_What is expected_
Nothing but the lines from the one holding "The image size" to the final line of the listing below, both included, should be repeated, and each must match exactly. Omit pictures.

_Records for the exercise_

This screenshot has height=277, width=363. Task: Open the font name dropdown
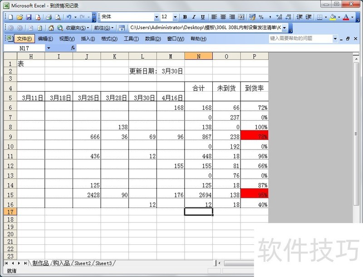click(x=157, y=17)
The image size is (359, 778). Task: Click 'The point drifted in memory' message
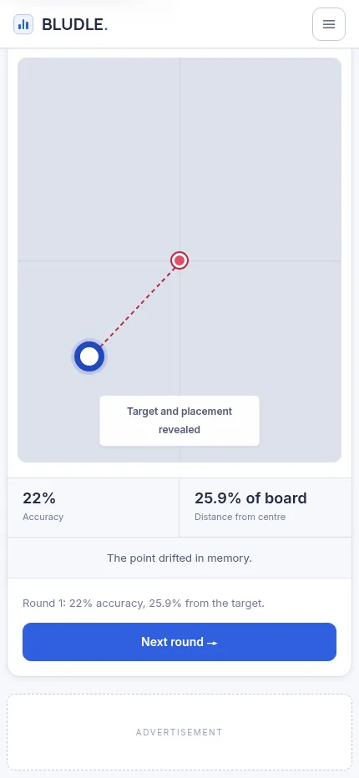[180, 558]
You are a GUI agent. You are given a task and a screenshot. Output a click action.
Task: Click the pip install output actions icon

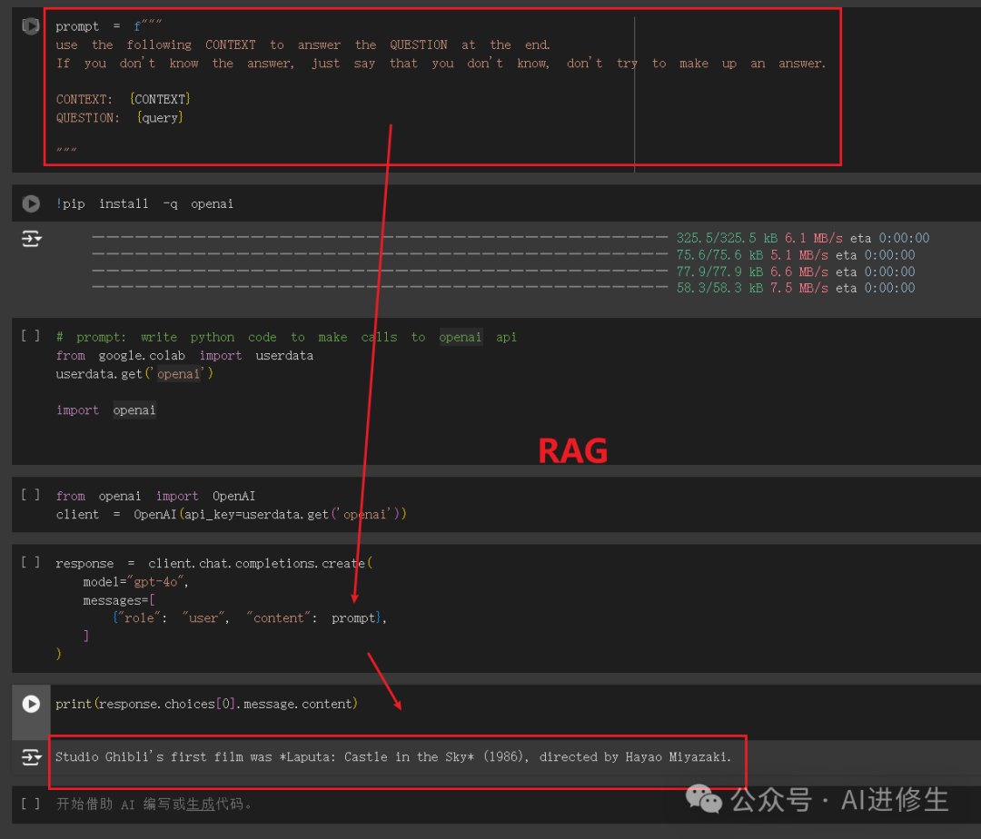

_Result for this task_
The image size is (359, 778). Task: Click 'The point drifted in memory' message
[180, 558]
You are a GUI agent. You are given a task and a screenshot. Output a click action.
Task: Click the pip install output actions icon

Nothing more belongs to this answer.